Results of this large retrospective study over an extended time horizon support clinical guideline recommendations that switching among alternative formulations of synthetic levothyroxine should generally be avoided. Continuous use of Synthroid was associated with a significantly higher likelihood of maintaining the TSH laboratory value within a guideline recommended range and a significantly lower likelihood of being diagnosed with adverse clinical outcomes.
临床指南推荐左甲状腺素为治疗甲状腺功能减退症的标准治疗方法,并建议患者使用一致的合成左甲状腺素制剂,避免在不同制剂之间转换。本研究旨在比较连续使用 Synthroid(AbbVie,Inc.)的患者与从 Synthroid 转换为其他左甲状腺素制剂的患者之间发生不良临床结局的可能性。

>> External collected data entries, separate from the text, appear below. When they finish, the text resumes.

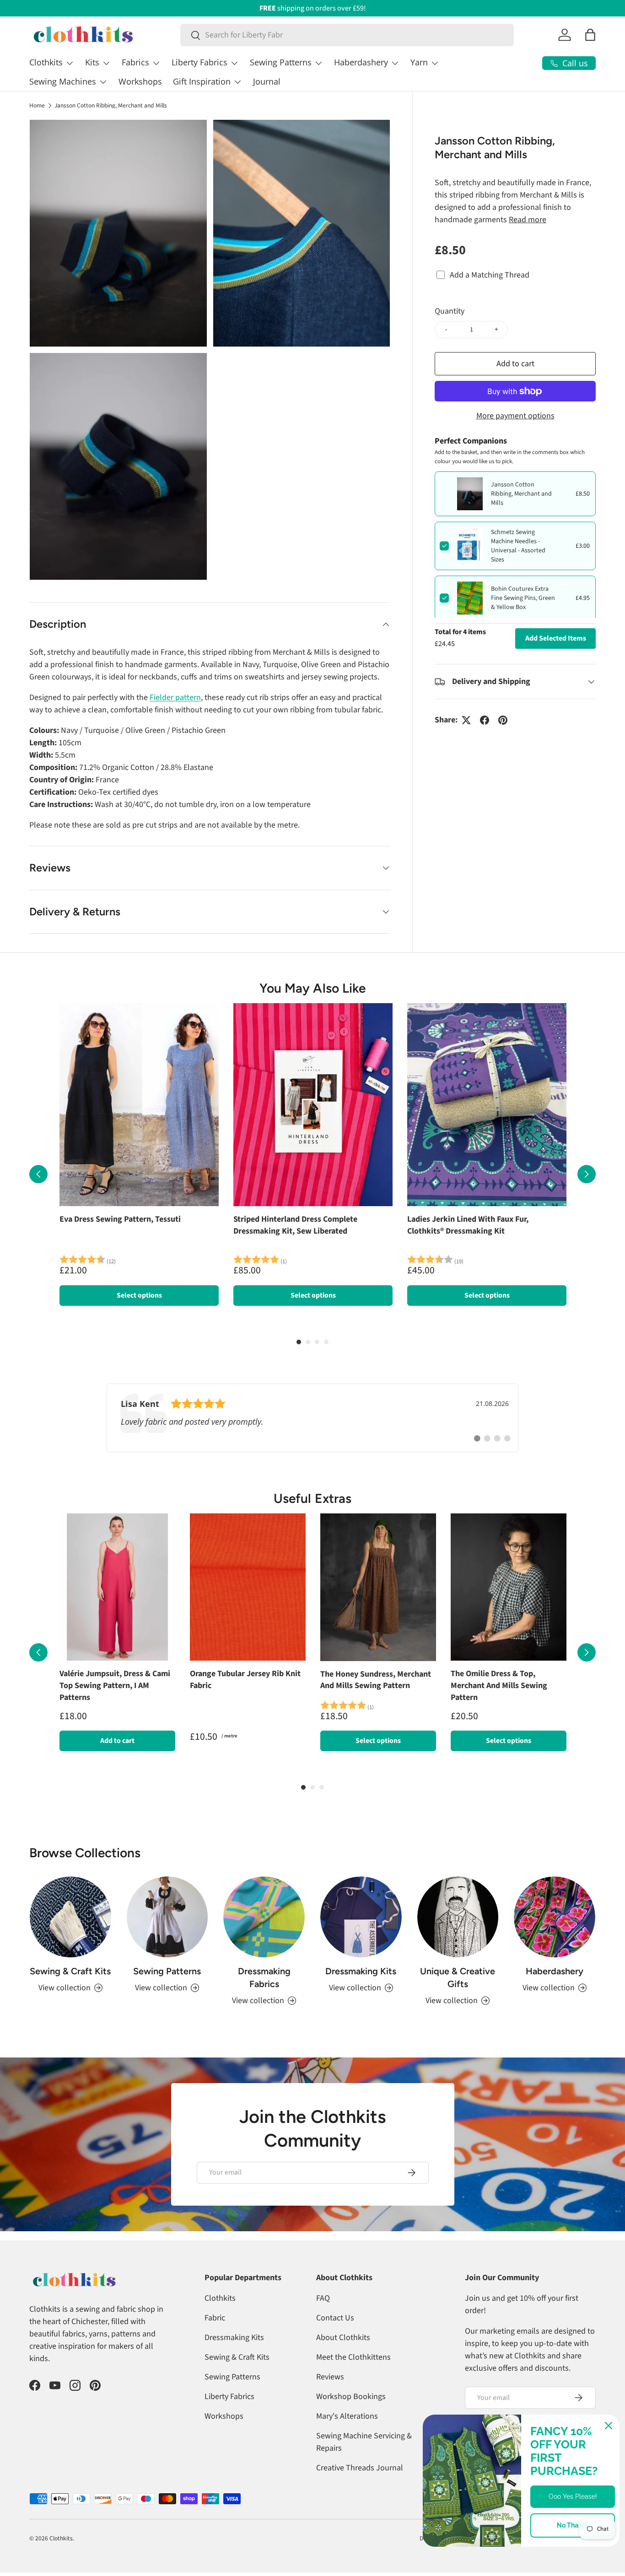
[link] (312, 1418)
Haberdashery (361, 62)
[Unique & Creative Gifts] (458, 1917)
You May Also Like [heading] (312, 988)
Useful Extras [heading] (312, 1498)
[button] (590, 35)
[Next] (586, 1174)
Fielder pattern (175, 697)
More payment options (515, 416)
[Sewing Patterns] (167, 1917)
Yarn (419, 62)
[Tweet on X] (466, 720)
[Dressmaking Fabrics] (264, 1917)
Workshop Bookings (351, 2396)
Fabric (215, 2318)
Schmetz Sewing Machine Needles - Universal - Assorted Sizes (518, 546)
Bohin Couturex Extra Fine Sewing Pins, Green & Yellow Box (523, 598)
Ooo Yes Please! (573, 2496)
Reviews (330, 2377)
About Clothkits (343, 2337)
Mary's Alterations (347, 2416)
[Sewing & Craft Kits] (70, 1917)
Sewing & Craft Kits (70, 1971)
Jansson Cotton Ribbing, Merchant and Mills (110, 105)
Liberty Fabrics (199, 62)
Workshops (140, 81)
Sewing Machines (62, 81)
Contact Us (335, 2318)
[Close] (609, 2426)
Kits (92, 62)
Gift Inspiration (202, 81)
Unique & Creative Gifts (457, 1977)
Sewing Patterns (281, 62)
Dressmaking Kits (360, 1971)
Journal (266, 81)
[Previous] (38, 1174)
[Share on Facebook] (484, 720)
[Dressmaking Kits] (361, 1917)
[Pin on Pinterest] (503, 720)
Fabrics (135, 62)
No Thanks (573, 2525)
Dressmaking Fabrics (264, 1977)
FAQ (323, 2298)
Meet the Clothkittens (353, 2357)
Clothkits (46, 62)
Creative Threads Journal (359, 2468)
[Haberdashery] (554, 1917)
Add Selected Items (555, 638)
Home (37, 105)
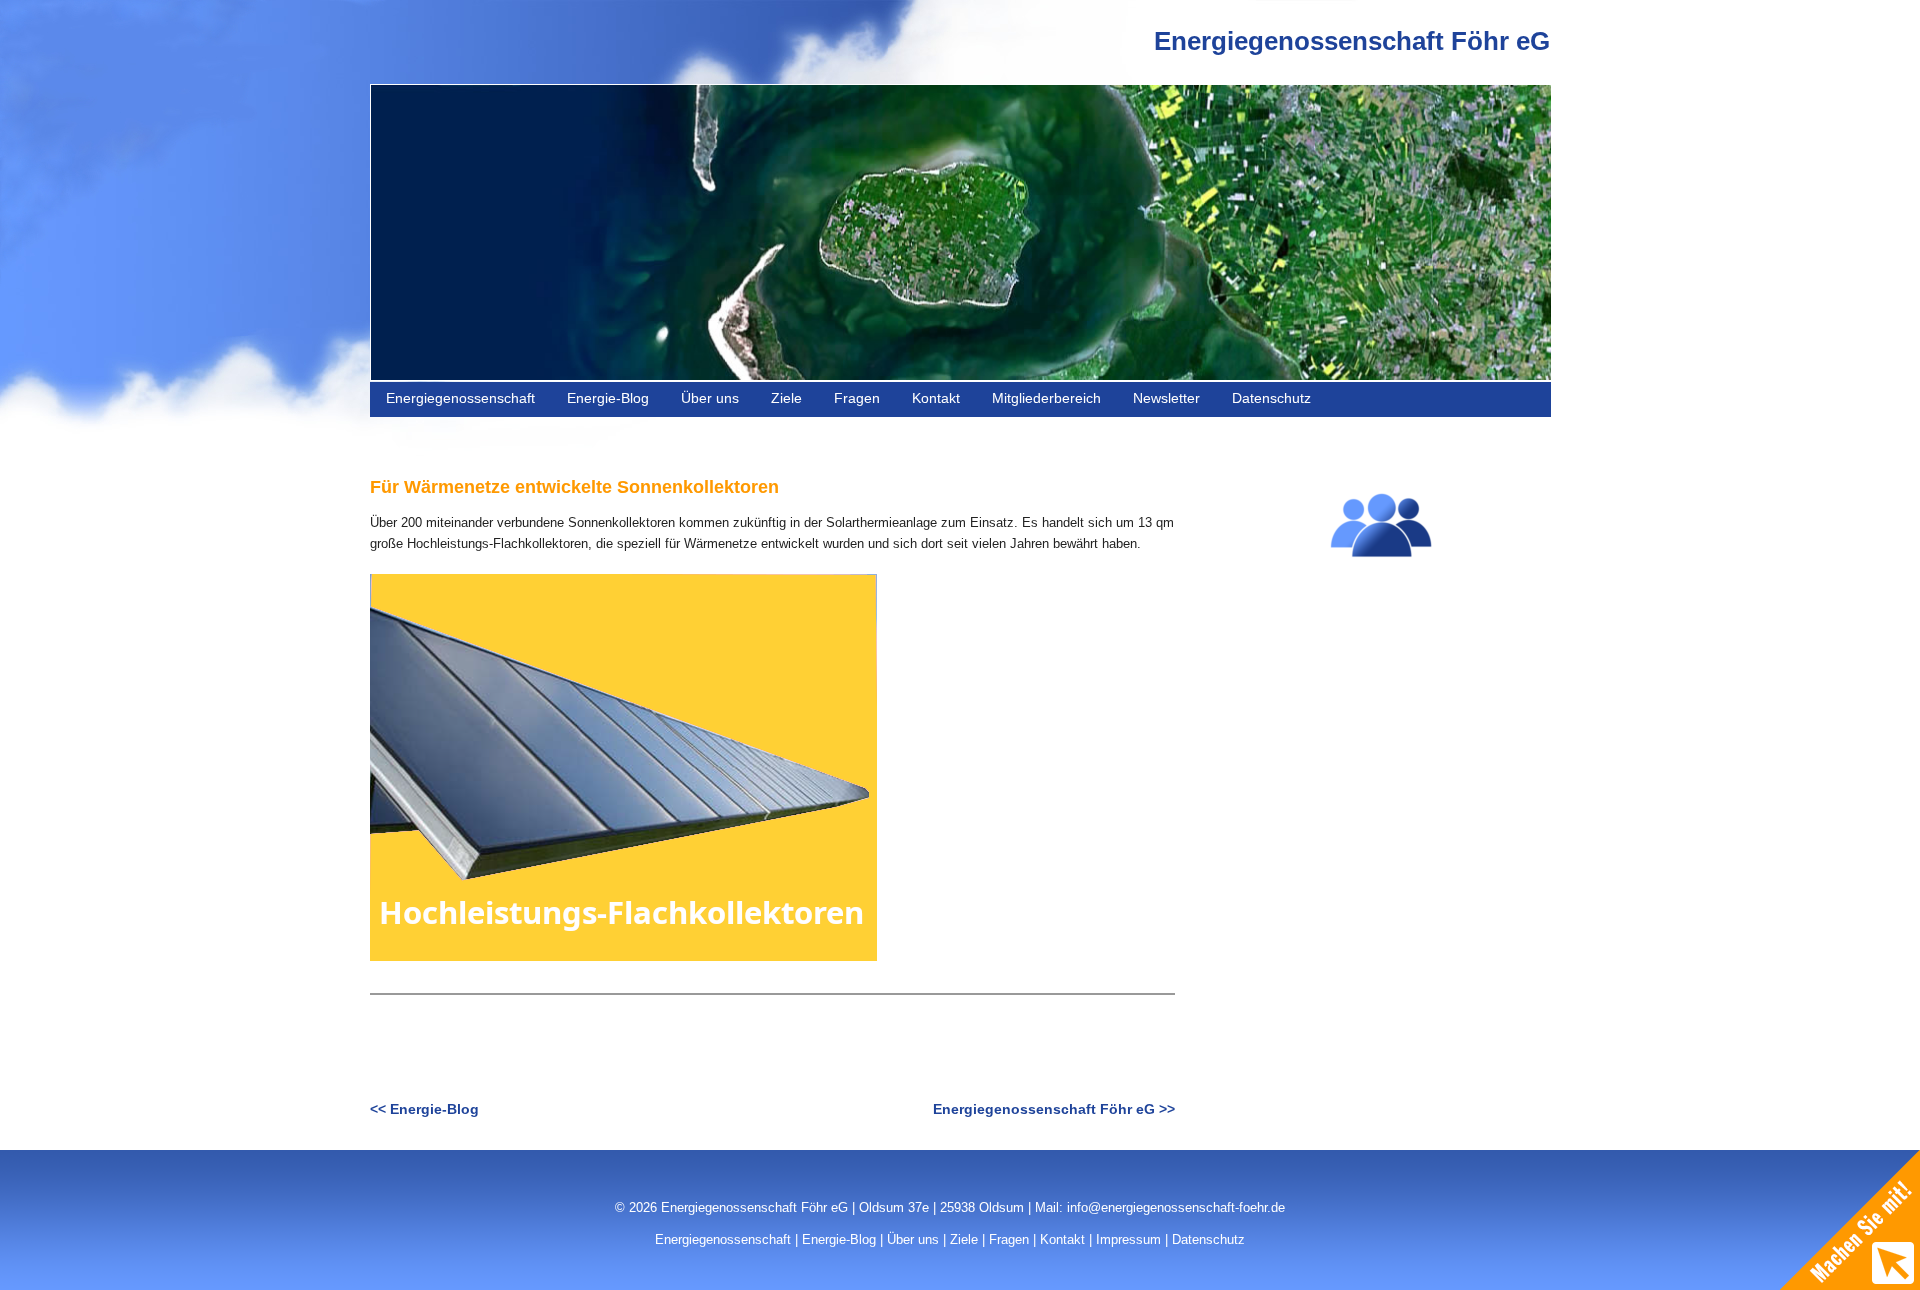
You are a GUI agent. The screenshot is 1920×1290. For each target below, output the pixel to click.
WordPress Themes (1502, 1254)
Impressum (1128, 1239)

本回顾性队列分析使用了来自 Optum Clinformatics™ DataMart 的数据,时间范围为 2000 年 5 月 1 日至 2016 年 3 月 30 日。在连续使用 Synthroid 6 个月后,根据患者是否开具了替代制剂的处方,将其分为连续使用者或转换者。主要结局包括在接下来的 2 年内,使用甲状腺刺激激素(TSH)实验室值是否超出指南推荐范围,以及患者索赔数据中通过 ICD 编码识别出的任何以下不良临床复合终点的可能性:慢性肾脏病、抑郁症、疲劳、心力衰竭、高血脂、高血压或肥胖症。还对复合终点的各个组成部分进行了检查。使用倾向评分匹配队列的多变量逻辑模型分析了结局。使用 SAS 9.4 软件对患者特征进行了控制。采用卡方检验和 t 检验,P<0.05 为统计学显著。
倾向评分匹配后,共纳入 9925 名连续使用者和 9925 名转换者。在随访期间,转换者的 TSH 实验室值超出范围的可能性明显高于连续使用者[比值比(OR)1.15;95%置信区间(CI)(1.08-1.23)]。转换者发生复合临床终点的可能性也更高[OR 1.23;CI(1.12-1.37)],且在随访期间更有可能被诊断为慢性肾脏病、抑郁症、疲劳、高血压或肥胖症。
这项在较长时间范围内进行的大型回顾性研究的结果支持临床指南的建议,即在一般情况下,应避免在不同的合成左甲状腺素制剂之间转换。连续使用 Synthroid 与 TSH 实验室值保持在指南推荐范围内的可能性显著增加,以及与发生不良临床结局的可能性显著降低相关。